▶ [Information provided]:
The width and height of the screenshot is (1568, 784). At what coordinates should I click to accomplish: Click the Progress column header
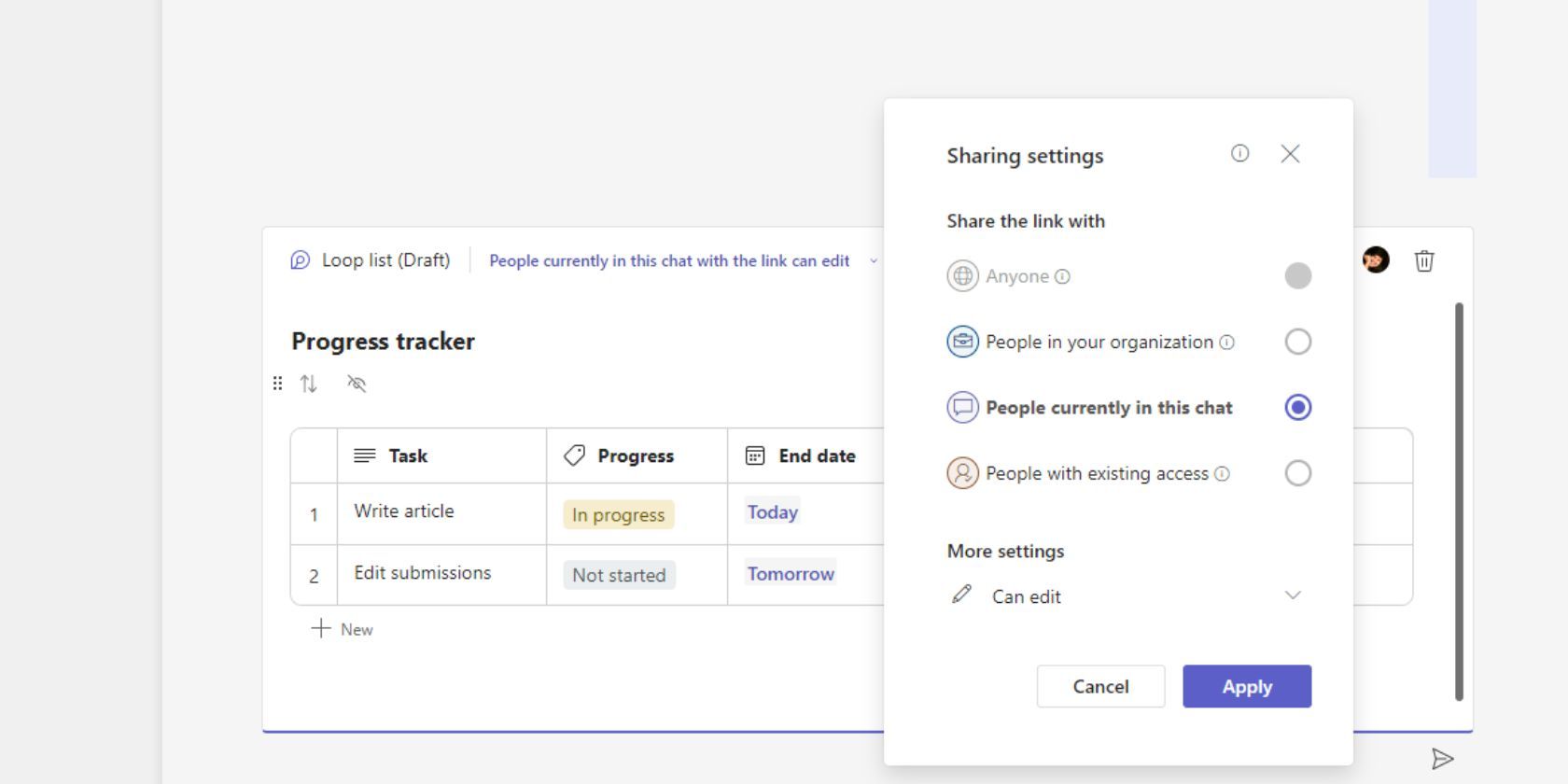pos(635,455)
---
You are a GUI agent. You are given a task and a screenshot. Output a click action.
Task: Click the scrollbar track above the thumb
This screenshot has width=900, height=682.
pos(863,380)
* * *
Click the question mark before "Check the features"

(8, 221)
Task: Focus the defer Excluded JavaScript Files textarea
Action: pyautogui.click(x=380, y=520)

▶ [Challenge]:
Rewrite the lines starting at the one containing "You are a GUI" and ending at the one containing "pos(863,380)" as a numbered list, leaving out any blank lines.

▶ [Solution]:
1. You are a GUI agent. You are given a task and a screenshot. Output a click action.
2. Task: Click the scrollbar track above the thumb
3. This screenshot has width=900, height=682.
4. pos(863,380)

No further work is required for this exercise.